O PS e o PSD vêm a regionalização como um ato de solidariedade com o portuguesinho que mora lá longe. Só que o portuguesinho que mora lá longe, numa terra em que toda a gente se conhece e que não votou no bloco central ao longo dos tempos, foi vendo o Presidente da Câmara da sua terra ganhando cada vez mais poder por decreto do Governo ao longo dos anos e já tem medo na sua terra de dizer em quem vota, tem receio de fazer o seu negócio sem a bênção da câmara municipal, tem cautela antes de concorrer às eleições da associação, tem terror de não conseguir emprego se pensar de forma diferente do partido vigente, não ousa reclamar do preço da água com o presidente da empresa municipal, que é simultaneamente presidente da concelhia do partido que manda, não se atreve a tirar satisfações com o administrador do hospital que também é presidente da sua junta de freguesia, de tentar saber o porquê do atraso da ambulância com o chefe dos bombeiros, que não tem curso da Escola de Bombeiros mas que é funcionário da câmara, de pôr o seu pai na IPSS que teve um jantar de campanha pago pela câmara ou de pôr uma notícia no jornal local, que não passa de um orgão instrumentalizado politicamente pela autarquia… e por aí fora.
Fui mais de uma década autarca em Lisboa e fora dela.

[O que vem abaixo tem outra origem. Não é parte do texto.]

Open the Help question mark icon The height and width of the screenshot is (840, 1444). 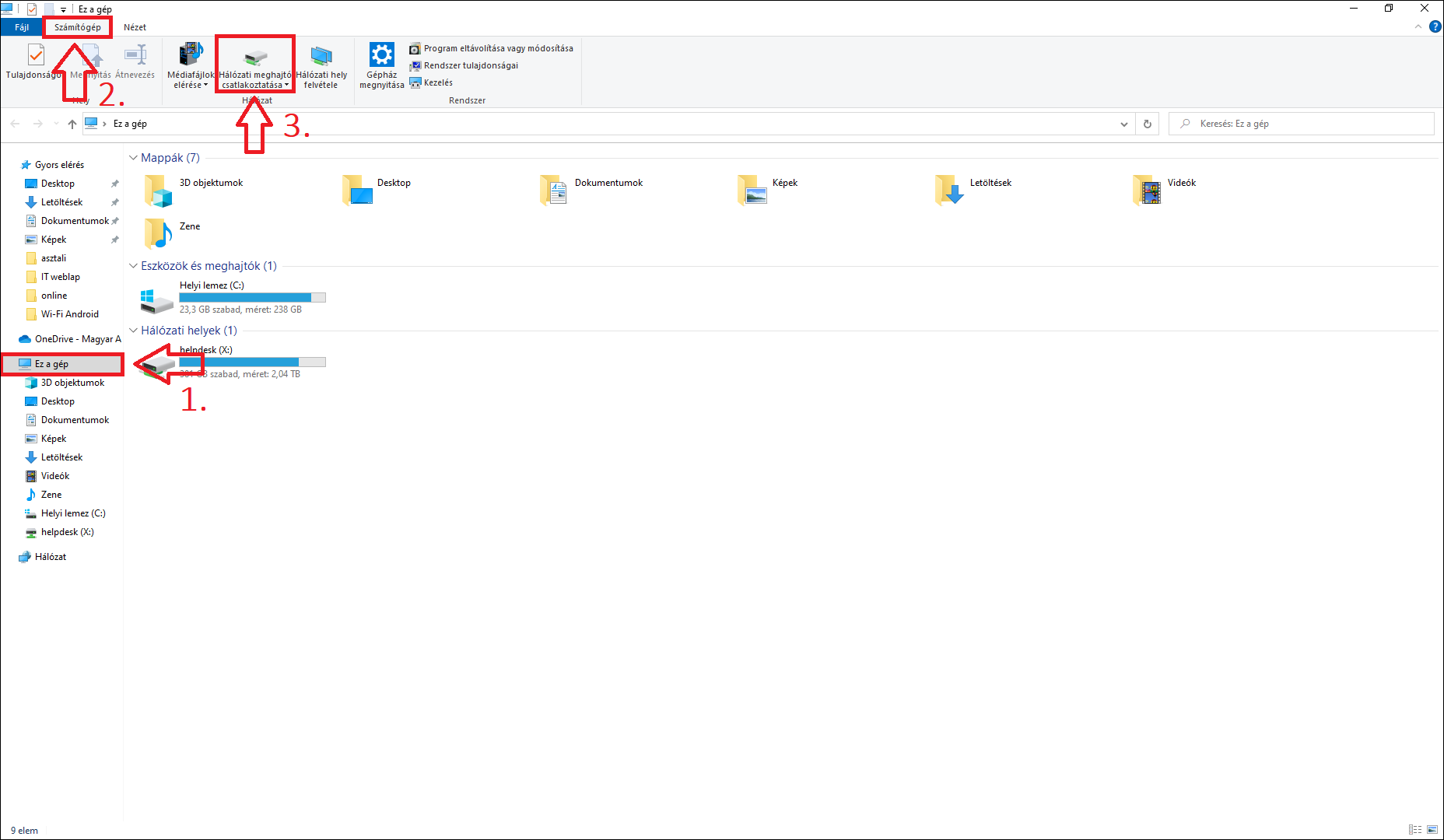1435,27
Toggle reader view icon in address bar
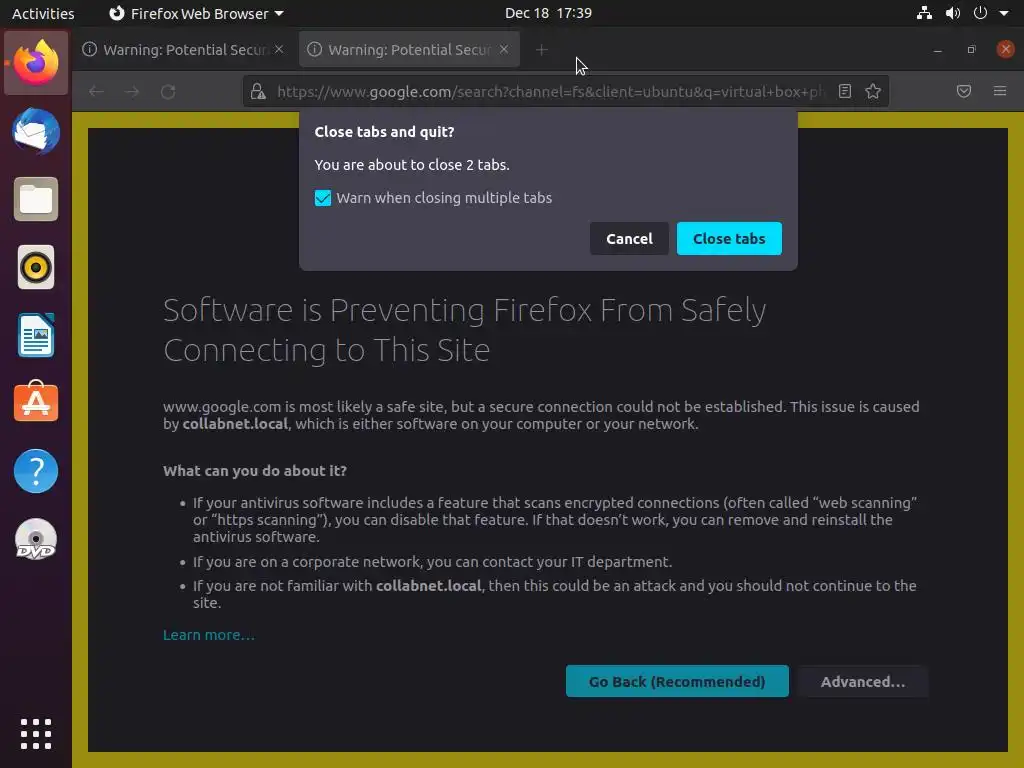The image size is (1024, 768). point(844,91)
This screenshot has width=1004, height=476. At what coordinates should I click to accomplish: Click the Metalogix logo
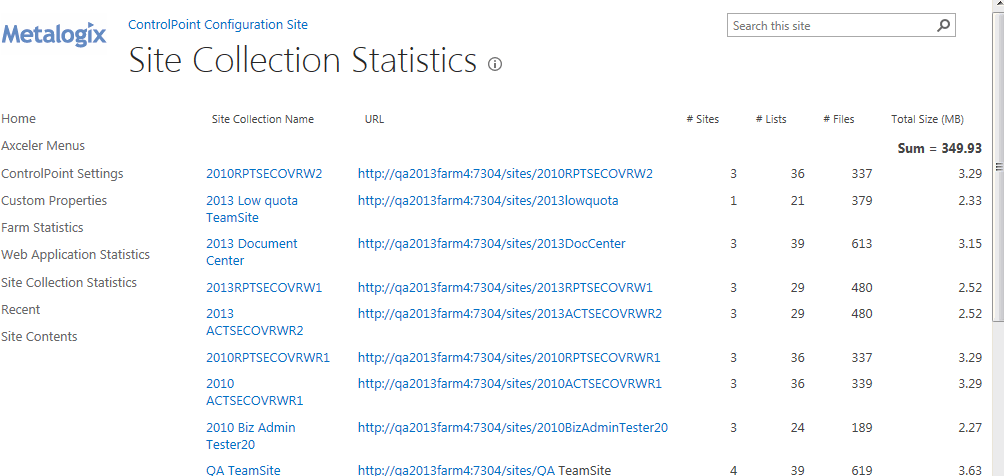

Sei bem a importância das funções sociais de um autarca da linha da frente mas também sei bem que existem duas realidades completamente distintas no país, as citadinas e as rurais. Experimentem viver em cada uma delas e depois digam-me se não estou certo quanto ao sentimento de alheamento de Lisboa e Porto em relação à repressão política e ao controlo social vividos nas cidades mais pequenas… ainda achando que a descentralização não se fez e falando nela como quem faz ou preconiza um ato de solidariedade.
No que toca à corrupção e à multiplicação de “tachos” na implementação da regionalização, não os abordo neste texto porque muita gente irá relacioná-los no futuro.
No entanto, acho que os antigos regedores tinham muito mais a queixar-se de centralização do que muitos dos protagonistas locais, que são insaciáveis de poder e que usam lugares autárquicos para catapultarem familiares para lugares governativos à custa de um aparelho partidário.
Boas razões têm os professores para se assustarem com os sinais do Governo em querer “engordar” as autarquias, desta vez na área da educação. Quando as pessoas (professores, comerciantes, etc.) começam a sentir que o exercício dos seus políticos conterrâneos não é de confiança, o que pensarão então daqueles políticos que vivem nos palácios lá na capital.